We can recite the other communities in the country over the last not 
just number of years but even the last several years, and 49 is the 
Orlando number.
  I am not sure we hear enough about the other two numbers, which are 
the weekly death toll or the weekly toll of violence in cities and 
communities across the country. Two hundred and eighty is the number 
just in the last week who were shot across the country and 99 is the 
number killed. That is just 1 week.
  For purposes of my remarks, to set aside numbers for a moment and 
consider the human trauma, the human tragedy, the toll of that, it is 
almost incomprehensible, all of the families who have been destroyed by 
gun violence. For many of us, it is a news event that we watch on 
television and read about. We are horrified. We pray for the victims. 
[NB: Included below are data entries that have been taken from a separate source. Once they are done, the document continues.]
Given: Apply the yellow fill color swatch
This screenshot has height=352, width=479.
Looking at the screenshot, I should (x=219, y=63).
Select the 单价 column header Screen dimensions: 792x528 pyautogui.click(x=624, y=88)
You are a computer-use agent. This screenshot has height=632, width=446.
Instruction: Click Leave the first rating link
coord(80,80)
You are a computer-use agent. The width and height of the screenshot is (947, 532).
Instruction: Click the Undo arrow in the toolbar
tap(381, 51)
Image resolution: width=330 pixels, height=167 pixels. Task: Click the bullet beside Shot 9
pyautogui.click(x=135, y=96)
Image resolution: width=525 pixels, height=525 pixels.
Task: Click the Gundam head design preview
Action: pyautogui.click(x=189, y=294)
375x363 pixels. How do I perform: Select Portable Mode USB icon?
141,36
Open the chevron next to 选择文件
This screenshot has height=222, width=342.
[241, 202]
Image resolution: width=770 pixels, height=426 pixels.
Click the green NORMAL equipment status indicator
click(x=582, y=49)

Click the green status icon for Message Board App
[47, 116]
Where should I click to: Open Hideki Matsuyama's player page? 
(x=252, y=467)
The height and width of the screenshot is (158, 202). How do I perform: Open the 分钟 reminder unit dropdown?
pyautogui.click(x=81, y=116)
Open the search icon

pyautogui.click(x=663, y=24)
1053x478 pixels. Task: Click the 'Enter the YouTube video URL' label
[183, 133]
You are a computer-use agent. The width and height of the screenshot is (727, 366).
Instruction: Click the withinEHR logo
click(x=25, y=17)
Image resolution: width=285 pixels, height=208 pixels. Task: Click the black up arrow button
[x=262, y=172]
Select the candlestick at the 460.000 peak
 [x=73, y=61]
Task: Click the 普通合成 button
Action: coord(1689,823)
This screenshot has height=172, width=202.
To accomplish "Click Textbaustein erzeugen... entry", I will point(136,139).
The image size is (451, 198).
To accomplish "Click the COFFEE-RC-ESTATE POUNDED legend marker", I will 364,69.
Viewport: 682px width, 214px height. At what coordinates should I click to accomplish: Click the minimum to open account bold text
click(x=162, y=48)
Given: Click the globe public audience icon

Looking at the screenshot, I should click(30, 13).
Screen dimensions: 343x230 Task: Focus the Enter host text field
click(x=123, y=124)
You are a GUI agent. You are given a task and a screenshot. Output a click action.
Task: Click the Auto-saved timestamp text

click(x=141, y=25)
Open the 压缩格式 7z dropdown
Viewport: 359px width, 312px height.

We wish for action to be taken to at least begin--just begin to reduce 
gun violence, but then we move on. Most of us move on if we are not 
directly affected, but those families don't move on. Their lives are 
either destroyed forever or adversely impacted in some way forever, 
mothers and fathers and brothers and sisters and husbands and wives and 
friends. It is impossible to in any way describe the adverse impact 
this problem is having.
  There are some who would say there is not much we can do about it 
other than enforce the law, and that is their point of view. I don't 
happen to agree with that. I think we need to take the same approach to 
this issue as we have taken to any issue the American people have faced 
over many generations. Most of the time we come together with concerted 
action and begin to tackle a problem. It might take a year, it might 
take 5 years, it might take 25 years, but, as Americans, in most cases 
we come together and begin to address the problem. Only in Washington 
does that not happen anywhere near often enough.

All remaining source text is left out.